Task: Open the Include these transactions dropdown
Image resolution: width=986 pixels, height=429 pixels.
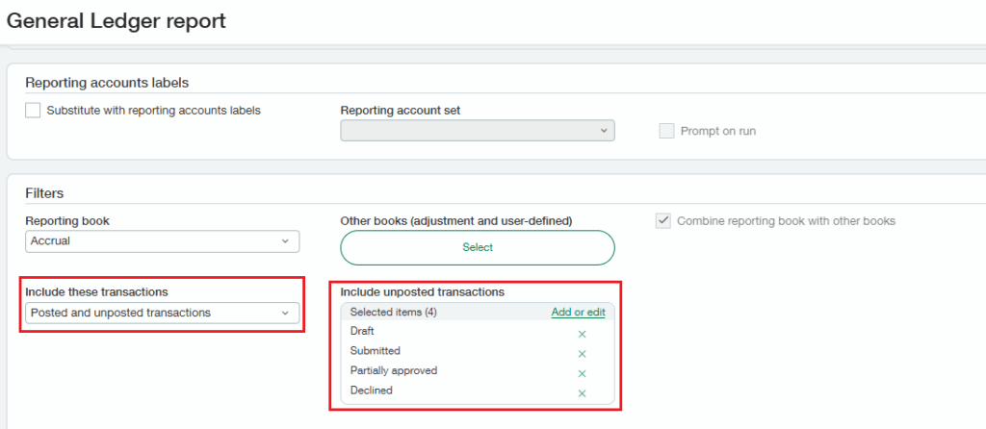Action: click(x=162, y=313)
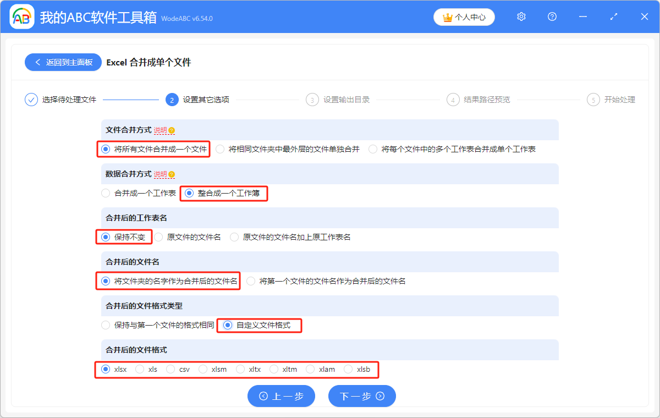Click step 5 开始处理 indicator circle
Screen dimensions: 660x418
(593, 100)
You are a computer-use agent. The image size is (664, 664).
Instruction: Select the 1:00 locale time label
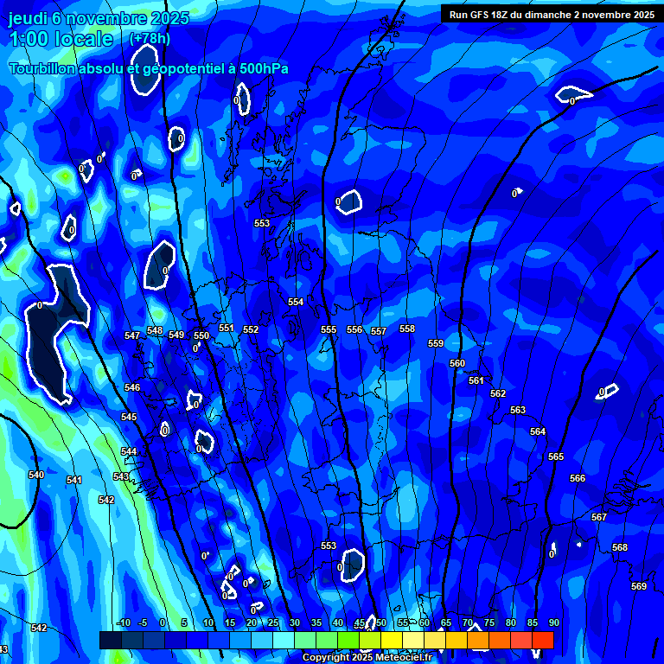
*****
*What is being asked*
Can you reproduce the listing word for word, from the line containing "You are a computer-use" through the end of the listing, leaving out any pictures?

*Complete answer*
You are a computer-use agent. The image size is (664, 664).
Instruction: Select the 1:00 locale time label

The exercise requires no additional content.